Rayees Ahmad Kumar
Marriage is strongly recommended in Islam. The Prophet (PBUH) said, “Marriage is a part of my sunnah, and whoever does not follow my sunnah has nothing to do with me.” He further said, “Whoever has the means, let him get married and whoever does not, then he should fast, for it will diminish his desire.”
After marriage, though, challenges arise for both the individuals who, despite all their efforts to make their married life pleasant and joyous, find themselves in a difficult situation. It is often thought that only the woman faces problems due to being in a new home, which requires her to adjust according to the likes and dislikes of her husband’s family. The behaviour of the in-laws is famous for being a source of constant harassment to the woman. She feels alienated, lonely, and depressed when her voice isn’t heard or when she is taken for granted. She keeps remembering the love, respect and freedom she had at her own home. There are cases when the situation had become so gruesome that the woman committed suicide. To prevent such distressing situations, the government has made many laws, such as against dowry, domestic violence, etc.

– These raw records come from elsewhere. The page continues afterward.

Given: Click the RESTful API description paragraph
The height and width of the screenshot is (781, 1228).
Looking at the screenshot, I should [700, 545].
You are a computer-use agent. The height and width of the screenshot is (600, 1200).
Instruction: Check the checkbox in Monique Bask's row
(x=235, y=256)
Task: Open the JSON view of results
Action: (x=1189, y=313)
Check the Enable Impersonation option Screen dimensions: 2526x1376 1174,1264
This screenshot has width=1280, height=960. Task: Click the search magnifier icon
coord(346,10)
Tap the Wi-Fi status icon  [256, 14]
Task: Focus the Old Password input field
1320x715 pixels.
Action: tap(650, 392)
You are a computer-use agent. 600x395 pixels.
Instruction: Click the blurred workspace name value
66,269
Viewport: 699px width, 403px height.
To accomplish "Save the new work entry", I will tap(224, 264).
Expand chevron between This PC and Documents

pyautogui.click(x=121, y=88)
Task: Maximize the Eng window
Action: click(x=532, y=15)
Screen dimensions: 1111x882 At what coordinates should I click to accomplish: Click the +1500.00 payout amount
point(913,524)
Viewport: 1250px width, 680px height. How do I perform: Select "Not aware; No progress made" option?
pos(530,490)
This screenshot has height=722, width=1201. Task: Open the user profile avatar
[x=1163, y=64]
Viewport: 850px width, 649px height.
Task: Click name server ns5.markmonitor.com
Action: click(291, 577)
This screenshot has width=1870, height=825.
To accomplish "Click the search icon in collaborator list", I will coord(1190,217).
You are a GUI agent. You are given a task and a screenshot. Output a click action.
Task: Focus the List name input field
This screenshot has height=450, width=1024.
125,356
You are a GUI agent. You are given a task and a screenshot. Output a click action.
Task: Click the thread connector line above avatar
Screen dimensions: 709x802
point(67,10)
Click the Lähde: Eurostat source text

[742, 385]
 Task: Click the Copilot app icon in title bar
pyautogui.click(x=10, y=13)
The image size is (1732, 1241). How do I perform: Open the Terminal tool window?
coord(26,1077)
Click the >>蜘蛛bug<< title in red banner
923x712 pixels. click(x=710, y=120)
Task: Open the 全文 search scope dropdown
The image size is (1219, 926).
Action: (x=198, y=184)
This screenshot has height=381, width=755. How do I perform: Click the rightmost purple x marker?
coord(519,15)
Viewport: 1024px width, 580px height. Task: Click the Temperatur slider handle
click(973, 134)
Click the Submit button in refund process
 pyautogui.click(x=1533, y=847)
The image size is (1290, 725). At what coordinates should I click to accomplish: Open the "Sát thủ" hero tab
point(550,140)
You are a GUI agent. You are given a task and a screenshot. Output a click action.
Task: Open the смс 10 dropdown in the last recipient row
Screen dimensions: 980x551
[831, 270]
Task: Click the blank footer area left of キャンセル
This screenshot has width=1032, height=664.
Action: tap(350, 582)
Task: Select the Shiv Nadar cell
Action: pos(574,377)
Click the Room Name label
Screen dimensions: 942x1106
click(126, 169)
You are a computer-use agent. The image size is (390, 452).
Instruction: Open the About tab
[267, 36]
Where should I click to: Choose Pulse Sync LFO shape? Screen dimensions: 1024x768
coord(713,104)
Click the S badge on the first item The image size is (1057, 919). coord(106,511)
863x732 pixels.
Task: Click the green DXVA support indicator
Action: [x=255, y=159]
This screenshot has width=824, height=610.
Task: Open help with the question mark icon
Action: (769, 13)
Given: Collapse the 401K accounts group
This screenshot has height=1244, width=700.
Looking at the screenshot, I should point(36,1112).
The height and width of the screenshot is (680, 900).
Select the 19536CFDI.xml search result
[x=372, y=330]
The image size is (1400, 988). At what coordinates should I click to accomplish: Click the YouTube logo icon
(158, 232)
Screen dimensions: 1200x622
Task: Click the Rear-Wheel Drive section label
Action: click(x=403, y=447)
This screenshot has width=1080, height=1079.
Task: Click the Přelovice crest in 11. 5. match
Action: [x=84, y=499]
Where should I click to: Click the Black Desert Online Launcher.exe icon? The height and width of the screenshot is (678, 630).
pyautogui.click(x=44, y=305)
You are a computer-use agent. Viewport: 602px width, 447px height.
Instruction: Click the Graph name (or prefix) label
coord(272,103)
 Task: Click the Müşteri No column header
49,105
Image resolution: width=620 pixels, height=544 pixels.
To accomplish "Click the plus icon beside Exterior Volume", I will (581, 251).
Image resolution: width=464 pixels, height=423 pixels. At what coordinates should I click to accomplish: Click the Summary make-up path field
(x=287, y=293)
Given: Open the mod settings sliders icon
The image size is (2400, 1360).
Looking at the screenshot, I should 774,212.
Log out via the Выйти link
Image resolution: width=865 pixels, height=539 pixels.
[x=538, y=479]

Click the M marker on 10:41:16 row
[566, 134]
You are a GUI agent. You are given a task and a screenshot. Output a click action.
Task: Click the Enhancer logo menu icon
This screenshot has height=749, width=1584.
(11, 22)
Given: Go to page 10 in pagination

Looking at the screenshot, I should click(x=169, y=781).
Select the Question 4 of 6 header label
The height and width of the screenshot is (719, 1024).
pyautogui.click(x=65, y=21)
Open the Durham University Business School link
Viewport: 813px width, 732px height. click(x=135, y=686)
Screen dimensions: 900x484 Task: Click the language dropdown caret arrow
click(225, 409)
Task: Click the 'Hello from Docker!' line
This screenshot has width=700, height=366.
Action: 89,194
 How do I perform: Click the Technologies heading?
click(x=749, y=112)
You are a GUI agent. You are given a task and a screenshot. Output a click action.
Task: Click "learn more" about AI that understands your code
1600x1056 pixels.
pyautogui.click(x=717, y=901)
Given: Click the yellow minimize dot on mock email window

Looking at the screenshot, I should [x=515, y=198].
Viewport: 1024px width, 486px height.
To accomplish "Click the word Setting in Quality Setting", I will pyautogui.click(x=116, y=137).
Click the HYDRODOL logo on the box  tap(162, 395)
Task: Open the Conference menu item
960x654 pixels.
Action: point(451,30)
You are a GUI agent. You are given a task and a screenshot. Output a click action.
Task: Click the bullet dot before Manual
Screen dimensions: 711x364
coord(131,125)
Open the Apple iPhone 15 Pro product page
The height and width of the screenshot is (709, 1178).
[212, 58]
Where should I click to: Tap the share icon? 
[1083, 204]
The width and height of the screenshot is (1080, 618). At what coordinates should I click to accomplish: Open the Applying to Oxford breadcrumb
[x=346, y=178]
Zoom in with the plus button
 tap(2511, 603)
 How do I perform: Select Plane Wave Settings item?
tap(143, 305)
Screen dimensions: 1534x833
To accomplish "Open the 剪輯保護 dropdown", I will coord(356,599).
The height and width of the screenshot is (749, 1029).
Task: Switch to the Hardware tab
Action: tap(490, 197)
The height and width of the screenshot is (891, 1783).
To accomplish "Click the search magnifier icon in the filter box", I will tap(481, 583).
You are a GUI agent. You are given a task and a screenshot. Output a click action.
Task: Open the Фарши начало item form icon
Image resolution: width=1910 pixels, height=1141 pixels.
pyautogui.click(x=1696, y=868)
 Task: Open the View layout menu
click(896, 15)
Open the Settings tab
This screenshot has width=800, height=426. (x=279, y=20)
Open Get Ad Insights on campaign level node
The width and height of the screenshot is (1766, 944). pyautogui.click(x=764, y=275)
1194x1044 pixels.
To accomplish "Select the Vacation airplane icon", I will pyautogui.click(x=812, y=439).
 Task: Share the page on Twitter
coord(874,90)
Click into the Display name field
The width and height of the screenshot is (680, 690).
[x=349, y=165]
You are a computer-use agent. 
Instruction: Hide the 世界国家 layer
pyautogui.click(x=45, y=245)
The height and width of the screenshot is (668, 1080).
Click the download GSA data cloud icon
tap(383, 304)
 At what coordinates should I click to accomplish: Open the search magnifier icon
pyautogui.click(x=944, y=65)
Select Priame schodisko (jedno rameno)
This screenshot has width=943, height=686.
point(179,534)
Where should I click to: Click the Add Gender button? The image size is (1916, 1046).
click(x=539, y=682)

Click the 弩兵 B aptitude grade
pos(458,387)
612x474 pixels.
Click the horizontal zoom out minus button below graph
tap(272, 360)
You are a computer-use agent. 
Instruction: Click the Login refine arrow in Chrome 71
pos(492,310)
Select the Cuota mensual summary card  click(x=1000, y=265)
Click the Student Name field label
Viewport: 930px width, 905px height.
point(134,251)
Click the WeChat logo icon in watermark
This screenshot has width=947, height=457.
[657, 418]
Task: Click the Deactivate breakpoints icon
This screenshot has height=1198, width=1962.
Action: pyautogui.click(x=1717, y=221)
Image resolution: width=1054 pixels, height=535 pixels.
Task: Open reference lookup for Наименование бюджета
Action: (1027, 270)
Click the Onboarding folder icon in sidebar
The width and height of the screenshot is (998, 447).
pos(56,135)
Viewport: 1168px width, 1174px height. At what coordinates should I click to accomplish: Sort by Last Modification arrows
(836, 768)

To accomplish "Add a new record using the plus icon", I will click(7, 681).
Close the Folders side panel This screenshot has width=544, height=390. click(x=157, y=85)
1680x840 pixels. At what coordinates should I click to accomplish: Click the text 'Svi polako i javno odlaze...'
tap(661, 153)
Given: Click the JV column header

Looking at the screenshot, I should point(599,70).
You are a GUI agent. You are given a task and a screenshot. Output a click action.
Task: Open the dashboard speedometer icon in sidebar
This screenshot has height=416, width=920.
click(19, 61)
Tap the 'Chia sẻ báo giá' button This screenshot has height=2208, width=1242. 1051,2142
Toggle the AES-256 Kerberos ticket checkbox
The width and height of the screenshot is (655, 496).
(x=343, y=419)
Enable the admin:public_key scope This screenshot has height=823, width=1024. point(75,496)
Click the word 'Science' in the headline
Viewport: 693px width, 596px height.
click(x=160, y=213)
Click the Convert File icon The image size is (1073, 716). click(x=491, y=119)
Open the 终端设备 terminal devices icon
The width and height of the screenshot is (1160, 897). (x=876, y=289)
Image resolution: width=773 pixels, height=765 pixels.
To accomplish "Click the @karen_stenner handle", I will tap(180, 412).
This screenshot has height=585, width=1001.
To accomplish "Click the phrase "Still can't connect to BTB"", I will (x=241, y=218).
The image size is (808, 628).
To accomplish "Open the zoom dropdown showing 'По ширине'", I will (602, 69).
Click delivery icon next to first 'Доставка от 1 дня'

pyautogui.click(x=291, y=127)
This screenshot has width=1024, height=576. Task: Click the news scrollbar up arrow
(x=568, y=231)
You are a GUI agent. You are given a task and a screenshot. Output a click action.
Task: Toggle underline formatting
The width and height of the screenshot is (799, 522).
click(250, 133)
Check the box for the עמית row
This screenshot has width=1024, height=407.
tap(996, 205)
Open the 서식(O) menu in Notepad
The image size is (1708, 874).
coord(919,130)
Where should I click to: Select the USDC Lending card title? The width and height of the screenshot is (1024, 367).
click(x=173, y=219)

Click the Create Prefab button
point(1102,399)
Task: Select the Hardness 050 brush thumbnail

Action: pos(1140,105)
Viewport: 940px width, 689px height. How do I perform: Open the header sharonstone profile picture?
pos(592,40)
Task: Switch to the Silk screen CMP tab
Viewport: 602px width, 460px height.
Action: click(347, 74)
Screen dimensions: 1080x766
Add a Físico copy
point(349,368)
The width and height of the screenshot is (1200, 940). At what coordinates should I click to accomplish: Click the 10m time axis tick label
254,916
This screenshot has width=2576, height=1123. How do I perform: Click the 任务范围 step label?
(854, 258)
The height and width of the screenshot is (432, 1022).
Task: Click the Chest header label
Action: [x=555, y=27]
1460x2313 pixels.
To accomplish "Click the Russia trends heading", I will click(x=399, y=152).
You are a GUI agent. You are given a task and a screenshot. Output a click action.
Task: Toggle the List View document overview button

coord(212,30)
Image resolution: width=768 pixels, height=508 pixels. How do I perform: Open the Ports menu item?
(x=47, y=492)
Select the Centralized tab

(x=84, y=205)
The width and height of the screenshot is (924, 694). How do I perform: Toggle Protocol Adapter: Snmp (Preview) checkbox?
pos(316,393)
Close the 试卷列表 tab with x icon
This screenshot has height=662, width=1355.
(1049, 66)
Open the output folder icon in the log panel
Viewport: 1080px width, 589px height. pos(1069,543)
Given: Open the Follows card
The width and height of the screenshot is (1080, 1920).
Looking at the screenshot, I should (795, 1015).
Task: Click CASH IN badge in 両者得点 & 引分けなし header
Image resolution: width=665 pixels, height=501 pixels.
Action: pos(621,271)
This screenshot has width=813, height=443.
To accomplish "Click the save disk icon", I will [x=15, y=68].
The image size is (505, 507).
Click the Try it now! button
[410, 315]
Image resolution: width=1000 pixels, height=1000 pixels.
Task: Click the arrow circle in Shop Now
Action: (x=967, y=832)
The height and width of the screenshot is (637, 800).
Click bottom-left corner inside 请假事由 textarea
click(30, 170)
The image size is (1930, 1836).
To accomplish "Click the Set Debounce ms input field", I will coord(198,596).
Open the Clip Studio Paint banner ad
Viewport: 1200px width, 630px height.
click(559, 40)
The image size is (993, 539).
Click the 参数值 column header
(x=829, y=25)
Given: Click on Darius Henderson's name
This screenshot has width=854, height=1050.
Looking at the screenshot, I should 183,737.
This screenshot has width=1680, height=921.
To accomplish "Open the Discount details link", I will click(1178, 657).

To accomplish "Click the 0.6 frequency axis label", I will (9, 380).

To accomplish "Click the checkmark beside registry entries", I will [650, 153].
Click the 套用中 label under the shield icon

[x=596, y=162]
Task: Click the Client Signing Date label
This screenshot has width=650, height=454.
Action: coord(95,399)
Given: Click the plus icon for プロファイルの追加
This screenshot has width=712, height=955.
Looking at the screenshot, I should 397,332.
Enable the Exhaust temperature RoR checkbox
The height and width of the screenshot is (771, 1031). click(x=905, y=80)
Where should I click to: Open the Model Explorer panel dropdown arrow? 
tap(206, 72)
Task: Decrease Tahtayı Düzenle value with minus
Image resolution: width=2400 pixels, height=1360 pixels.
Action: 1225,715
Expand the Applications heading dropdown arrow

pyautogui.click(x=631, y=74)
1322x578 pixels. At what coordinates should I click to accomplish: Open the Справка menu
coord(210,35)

However, it is not just women who face problems or have to adjust to a new way of life after marriage. Men have their own struggles to face. There are times when a man’s family members do not understand that he (their son) has the responsibility of taking care of his wife and that she is in their home only because of him. Every problem that she faces must be sorted out primarily by her husband. When this does not happen and other family members begin to interfere, the wife feels dejected and alienated, which spoils her relationship with her husband. She begins to always complain and lament before her husband, who feels in a bind as he has duties towards his parents and siblings as well. He tries to make his wife believe that with the passage of time everything would be fine, but that seldom happens. The situation, on the contrary, keeps worsening. Thus the sacred relationship between man and woman becomes weak and sometimes leads to divorce – which, according to the Prophet (PBUH), is the most hateful thing that is permissible.
Sometimes the wives unreasonably put pressure on their husbands to live separately. They regard it as a burden to accommodate the parents and siblings of the husband. In this disastrous situation it is the man who is the most hurt. In one way he wants to prove himself a most sincere son of his parents, a good brother to his brothers/ sisters, but at the same time he loves his wife and children, too. Most people are of the view that it is up to the husband to keep relations in harmony between his family members and his wife. I strongly disagree with this view. It is the husband’s parents and siblings who have to treat his wife like they treat their own daughter or sister. If they don’t do so, it is very difficult for the husband to maintain harmony in domestic relations. A husband can prove himself a sincere son/ brother only when his family members support him in his new life. Thousands of families have broken due to the lack of respect and love given to the woman by her husband’s family members.
The ultimate and perfect solution lies in the teachings of our dearest Prophet (PBUH). He said, “Best among you is the one who is good to his wife.” He (PBUH) has taught us the duties of children towards parents and of husbands towards wives. He has also taught how parents should treat their children, how a daughter in-law should be treated in her new home, how the daughter in-law should treat her in-laws. If these sacred rules are followed in letter and spirit, our homes will be no less than heaven. There the husband and wife will both feel stress-free and the daughter-in-law will consider her husband’s family just like her own.